The Importance of Pediatric Dentistry
Like pediatric medicine, pediatric dentistry is concerned with the general health and wellness of your child. It specifically deals with maintaining and treating the oral health of young people from the time they’re infants to their teen years. Many people, namely young people, don’t understand how poor oral health can affect them in other ways. For instance, gum disease has been found to be related to other ailments in the body, like heart disease complications.

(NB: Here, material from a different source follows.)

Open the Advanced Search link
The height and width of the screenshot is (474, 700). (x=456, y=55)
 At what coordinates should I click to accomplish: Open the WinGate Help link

Oral Health Concerns for Kids
Kids have a number of specific concerns when it comes to their teeth. Two of the most common issues Dr. Warshanna sees at his Catonsville pediatric dentistry are cavities and tooth infections. Children are notorious for their love of candy and sweets that eat away at the enamel of their teeth over time. Younger children sometimes develop issues with deformed teeth due to sucking their thumb. There's also juvenile periodontitis, which is an advanced form of gum disease that occurs in children. Though relatively rare, it is a condition that can lead to a number of problems for a child if it's left untreated.
Angel Dental Care - Just for Kids
Teach your child from a young age the importance of good oral care. There are three main things to remember:
- Brushing twice per day (at least two minutes each time)
- Flossing before bed (and after meals whenever possible)
- Regular visits to the dentist (at least twice per year)
Your “little angel” deserves the best when it comes to children’s dentist. Contact the Catonsville pediatric dentistry of Dr. M. S. Warshanna at http://www.angeldentalcare.com to schedule an appointment online.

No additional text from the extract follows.